Objectif A:
Extrayez, parmi les lignes qui suivent l'extrait, toutes celles qui contiennent la chaîne « Task », en respectant la casse.
------ Extrait fourni ------
Chers amis,
Quoique nous lisions, dans l’église, ce dimanche, l’évangile de la parabole du grain tombé en terre qui doit mourir pour porter du fruit, les paroisses dans lesquelles seront baptisés des catéchumènes dans la sainte nuit de Pâques sont invitées à méditer, ce dimanche, sur l’évangile de la résurrection de Lazare.
Voilà probablement l’un des miracles les plus manifestes de Jésus, d’une part du fait de la grandeur de l’œuvre opérée : la résurrection d’un mort, d’autre part car les faits se passent aux portes de Jérusalem, devant un grand nombre de témoins, dont beaucoup ne suivaient pas encore Jésus ; c’est pourquoi l’évangile précise à la fin que de nombreux juifs qui étaient là pour consoler Marie et Marthe de la perte de leur frère virent ce que Jésus avait fait et crurent en lui à partir de ce moment. Ce miracle intervient alors que Jésus est sur le point d’entrer solennellement dans Jérusalem pour y vivre sa Passion, entrée que nous commémorerons dimanche prochain. La résurrection de Lazare se présente donc comme une étape cruciale pour le peuple de Dieu : Jésus se révèle au plus grand nombre et permet à ceux qui ne croyaient pas encore en lui de se lancer à sa suite, tandis qu’il laisse, par la grandeur du miracle opéré, ses ennemis sans excuse.
L’évangile que nous avons lu nous met, en effet, face à un choix : acceptons-nous, oui ou non, que Jésus est réellement le Fils de Dieu, Dieu lui-même, réellement fait homme pour notre salut, historiquement mort sur la croix, historiquement ressuscité pour que nous ayons la foi ? Ce choix, chers amis, peut nous sembler trivial, à nous qui sommes ici. « Ah ben bien sûr qu’on y croit ! – Pourrait-on me répondre – Sinon on ne viendrait pas à la messe ! » La question, pourtant, n’est pas dénuée de sens.
Par la bouche du prophète Jérémie, Dieu dit la chose suivante : « Voici venir des jours où je conclurai une alliance nouvelle. Je mettrai ma Loi au plus profond d’eux-mêmes ; je l’inscrirai sur leur cœur. Ils n’auront plus à instruire chacun son compagnon, ni chacun son frère en disant : ‘Apprends à connaître le Seigneur !’ »
L’Ancienne alliance, en effet, reposait sur un héritage : l’héritage d’une pratique que les juifs recevaient de leurs pères, en mémoire des promesses faites à Abraham et en mémoire de la libération du peuple hébreux de sa servitude en Égypte. Il y avait des juifs pieux et d’autres qui l’étaient moins – l’Écriture sainte ne manque pas d’exemples dans l’une ou l’autre catégorie ! – mais l’appartenance à la religion abrahamique était surtout une affaire culturelle, pas tellement un choix personnel.
Et il en va – hélas – parfois de même pour nous, chrétiens, lorsque nous accomplissons les œuvres de la religion : venir à la messe, dire le chapelet, faire tel ou tel pèlerinage, etc. œuvres bonnes en elles-mêmes, mais qui, accomplies par habitude reçue de notre milieu d’origine ou même contractée par nous-mêmes dans notre vie passée, ne témoignent pas d’une réelle foi dans le Christ. Comment, en effet, croire que le Christ est une personne réelle, vivante, et présente à nous par la grâce, sans avoir de dialogue avec lui, sans avoir de relation personnelle avec lui, mais en ayant pour seule motivation religieuse la force des habitudes ?
------
Objectif B:
D'après l'extrait, aux portes de quelle ville se déroule la résurrection de Lazare ?
------ Lignes répertoriées ------
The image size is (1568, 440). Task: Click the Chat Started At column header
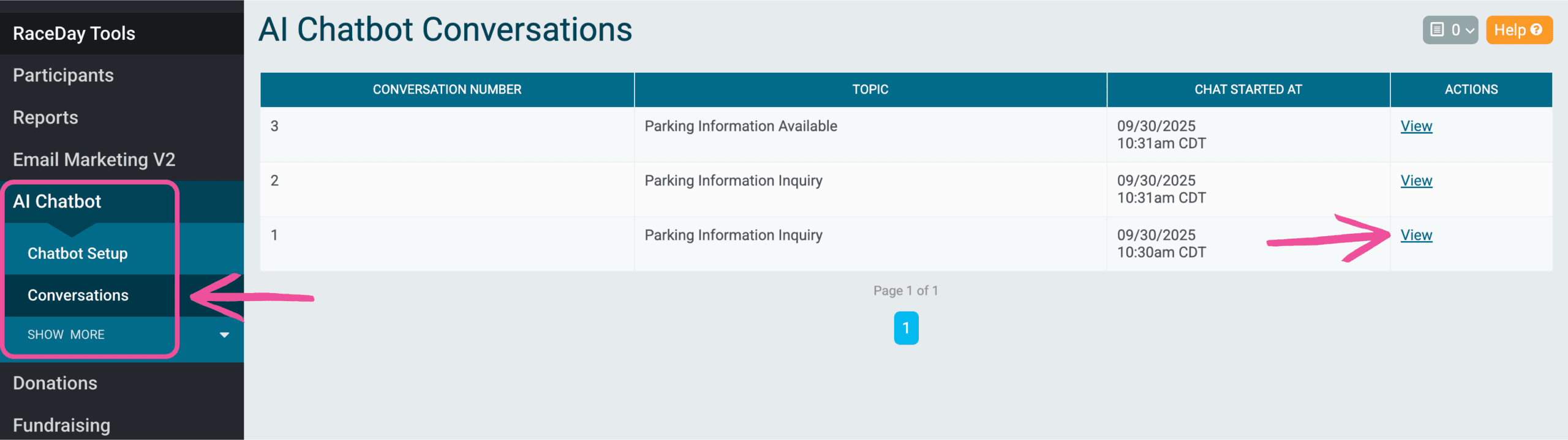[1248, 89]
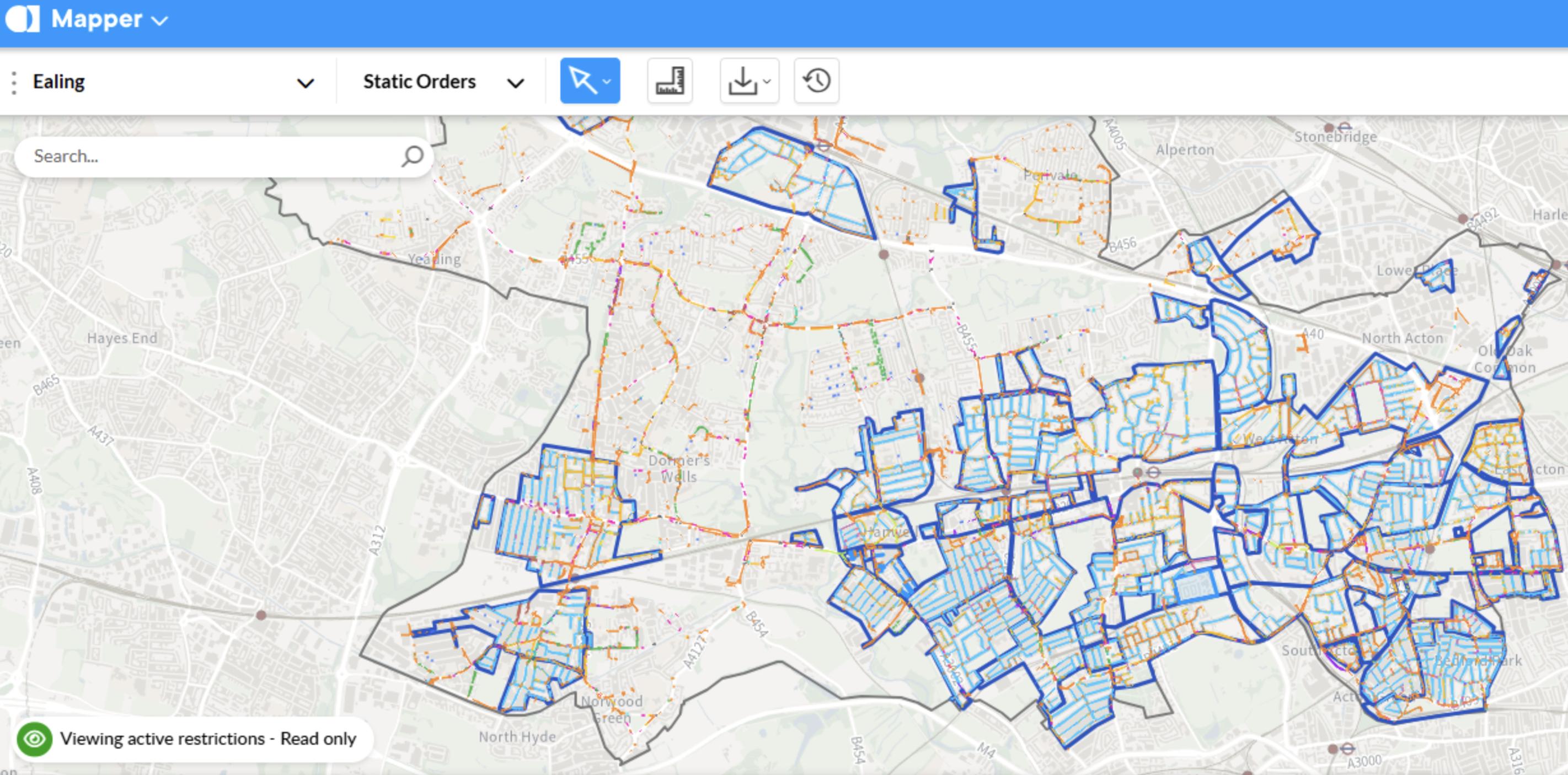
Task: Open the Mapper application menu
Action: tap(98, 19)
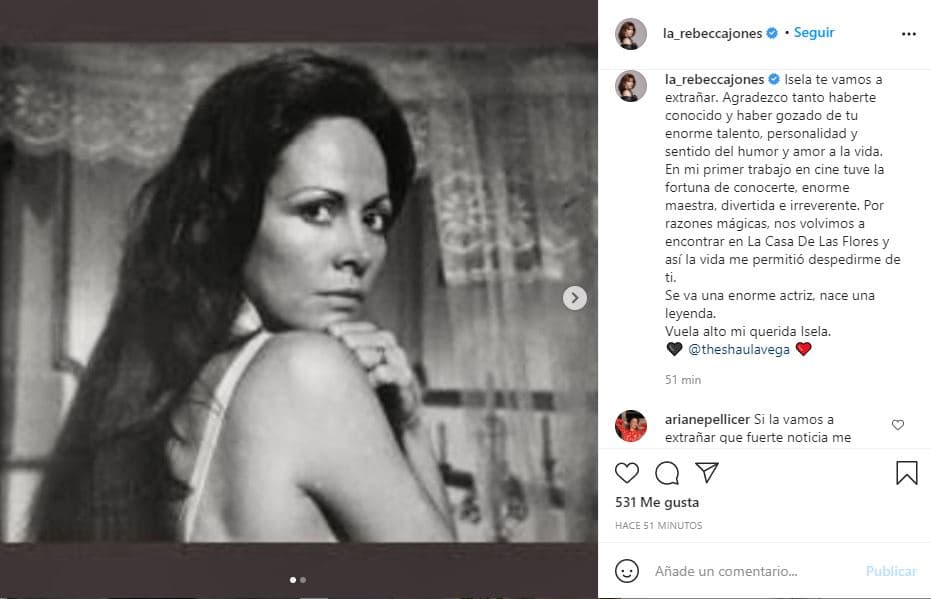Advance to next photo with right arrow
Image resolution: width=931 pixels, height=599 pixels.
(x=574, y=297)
------
Résultat attendu A:
The image size is (1568, 440). Task: Click the Chat Started At column header
Task: Open the Mapper application menu

Résultat attendu B:
Aux portes de Jérusalem.